══ Exercise data
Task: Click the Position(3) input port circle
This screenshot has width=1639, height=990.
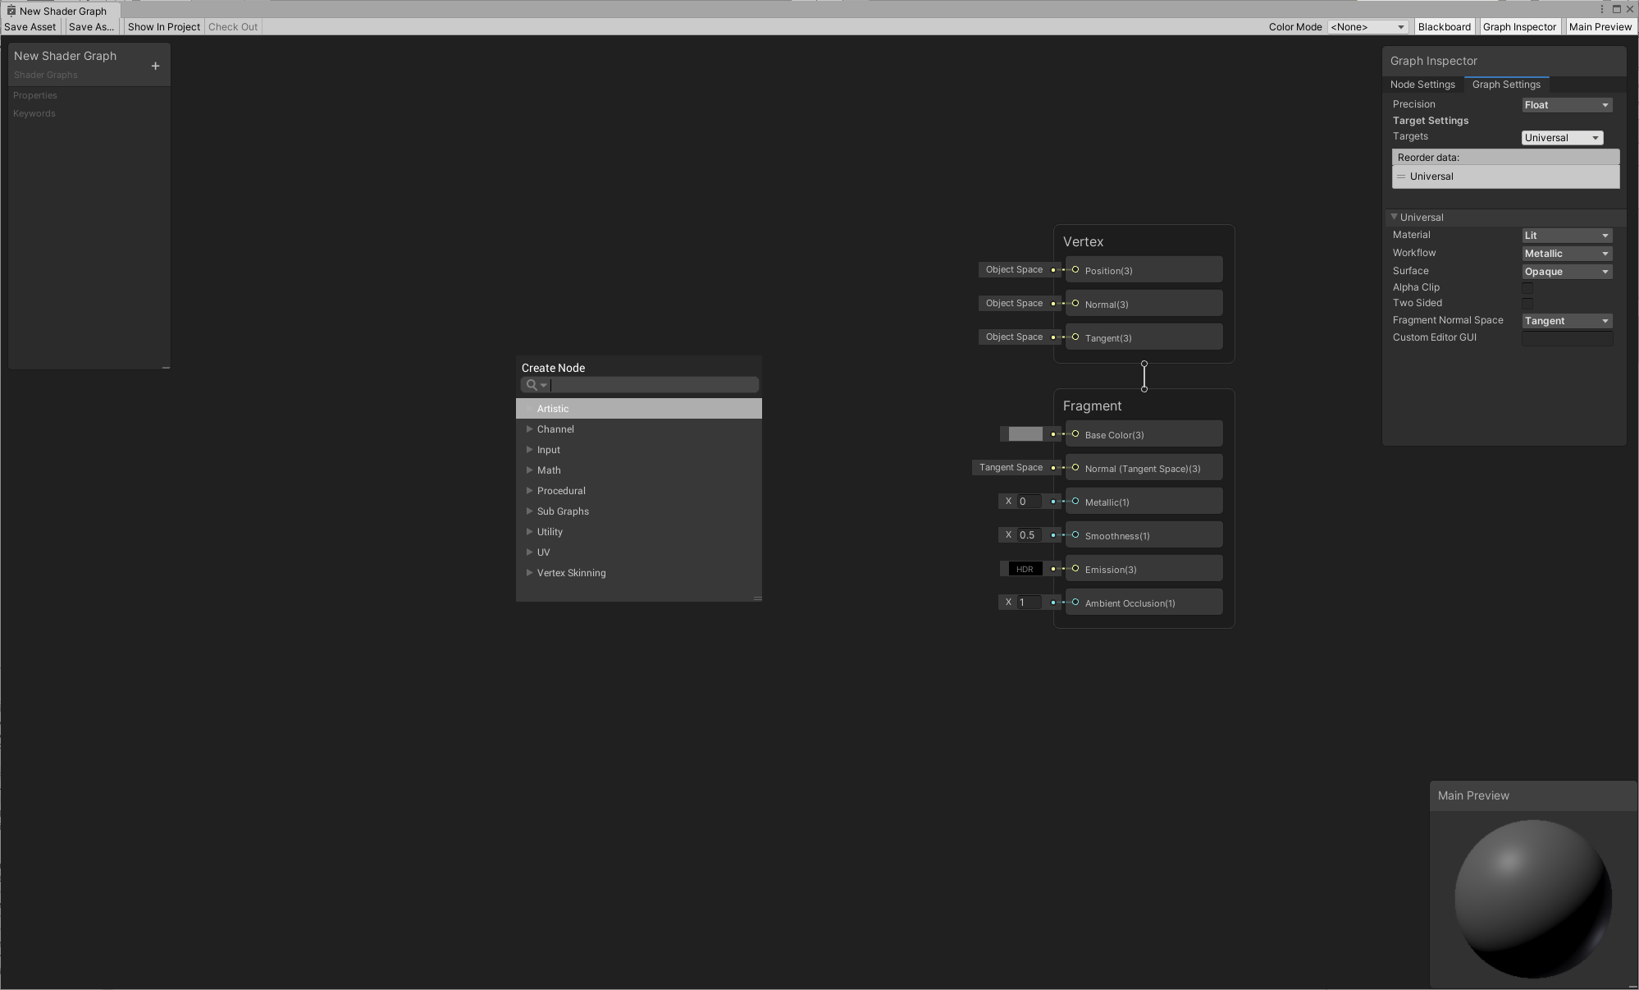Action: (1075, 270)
════
══ Exercise data
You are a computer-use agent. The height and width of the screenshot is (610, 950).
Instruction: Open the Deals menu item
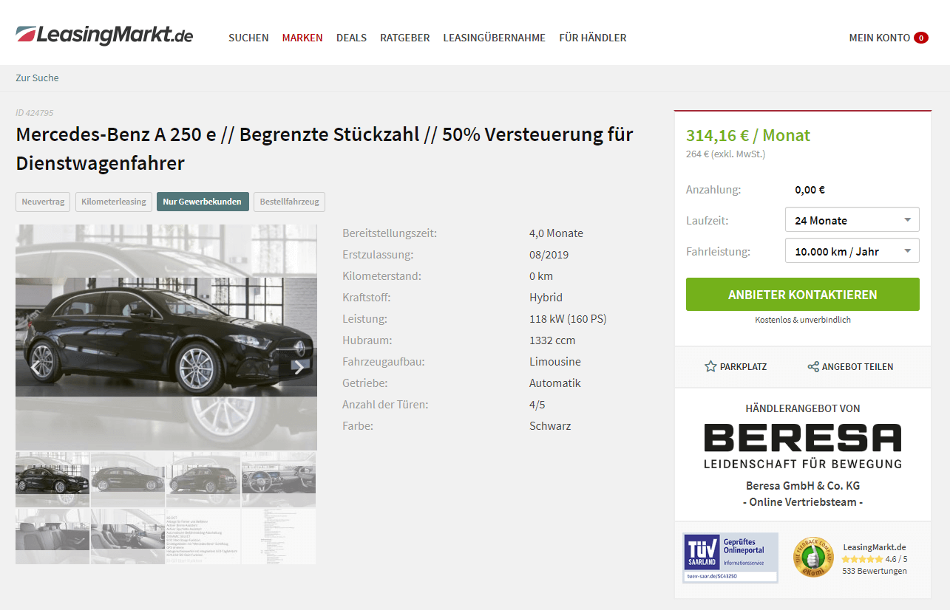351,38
════
══ Exercise data
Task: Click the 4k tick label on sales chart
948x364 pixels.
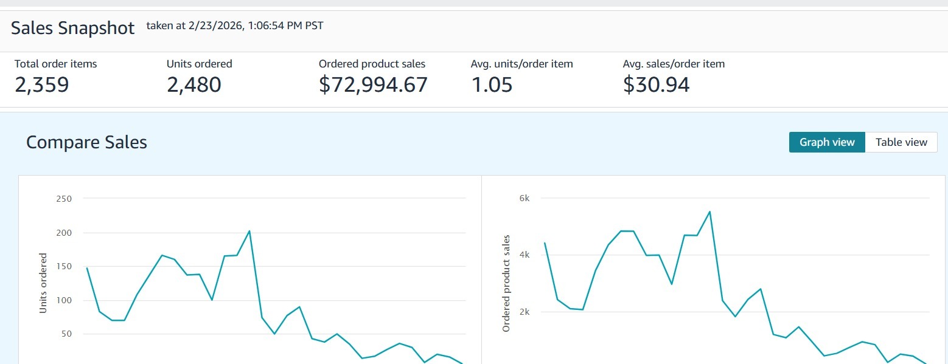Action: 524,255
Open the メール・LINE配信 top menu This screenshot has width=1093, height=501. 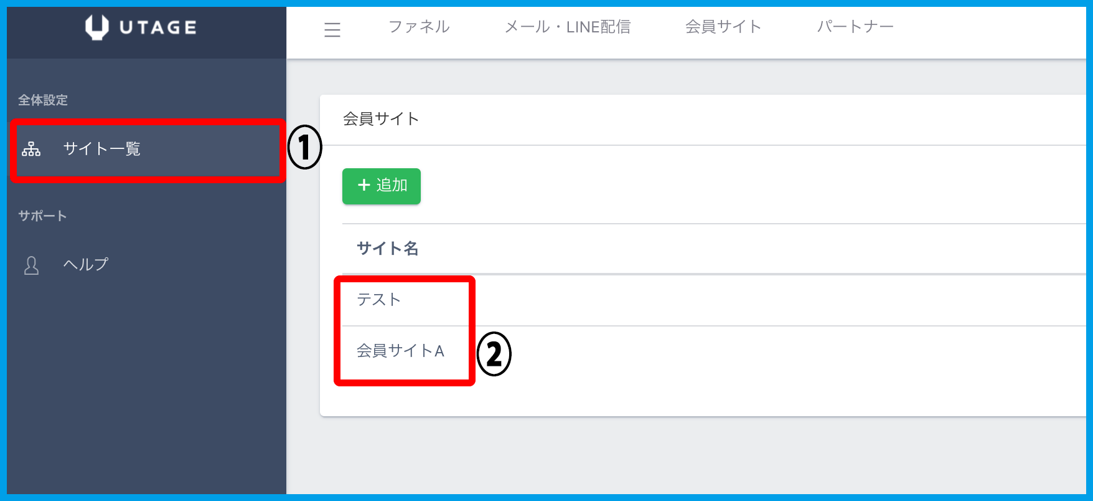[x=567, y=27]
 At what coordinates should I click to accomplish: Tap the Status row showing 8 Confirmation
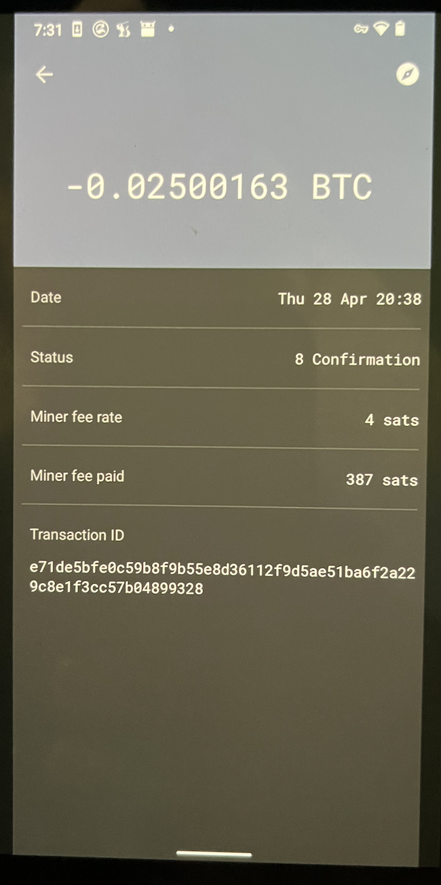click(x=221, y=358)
════
**Stated goal**
Reproduce the data without changes, starting with the line that contains "Task: Click the Position(3) input port circle" and going on through the line that contains "Action: (1075, 270)", and leave out the pictures.

**Written answer**
Task: Click the Position(3) input port circle
This screenshot has width=1639, height=990.
Action: (1075, 270)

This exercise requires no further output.